Will Armstrong admit to doping in Oprah show?
The interview, to be broadcast on January 17, will be the first the American cyclist has conducted since receiving his ban and being stripped of his seven Tour de France titles.
Lance Armstrong will break his silence about his lifetime ban from cycling and the doping charges made against him in a televised interview with Oprah Winfrey next week, the television presenter announced on Tuesday.
The interview, to be broadcast on the Oprah Winfrey Network on January 17, will be the first the American cyclist has conducted since receiving his ban and being stripped of his seven Tour de France titles.
"Armstrong will address the alleged doping scandal, years of accusations of cheating, and charges of lying about the use of performance-enhancing drugs throughout his storied cycling career," the network said in a statement.
On Saturday, the New York Times reported that Armstrong, 41, had told associates and anti-doping officials he was considering an admission of using banned drugs.
The Times said Armstrong hoped to persuade anti-doping officials to allow him to resume competition in athletic events that adhere to the World Anti-Doping Code, under which the Texan is currently subject to a lifetime ban.

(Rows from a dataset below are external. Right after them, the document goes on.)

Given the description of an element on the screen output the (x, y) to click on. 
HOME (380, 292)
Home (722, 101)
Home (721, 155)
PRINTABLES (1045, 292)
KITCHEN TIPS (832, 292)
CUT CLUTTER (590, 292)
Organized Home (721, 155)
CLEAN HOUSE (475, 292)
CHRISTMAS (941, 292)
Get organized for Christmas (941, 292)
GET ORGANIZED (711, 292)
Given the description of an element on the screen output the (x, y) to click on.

However, Armstrong's lawyer Tim Herman later told USA Today that there had been no talks with anti-doping bodies about any admission.
Armstrong has always vehemently denied charges of doping and has never been proven to have tested positive.
An October 10 report from the U.S. anti-doping body USADA cited Armstrong's involvement in what it characterized as the "most sophisticated, professionalized and successful doping program that sport has ever seen," involving anabolic steroids, human growth hormone, blood transfusions and other doping.
Less than two weeks later, Armstrong's seven Tour de France victories were nullified and he was banned from cycling for life after the International Cycling Union ratified the USADA's sanctions against him.
In November, Armstrong, a survivor of testicular cancer, stepped down as a board member of Livestrong, the cancer-support charity he founded in 1997.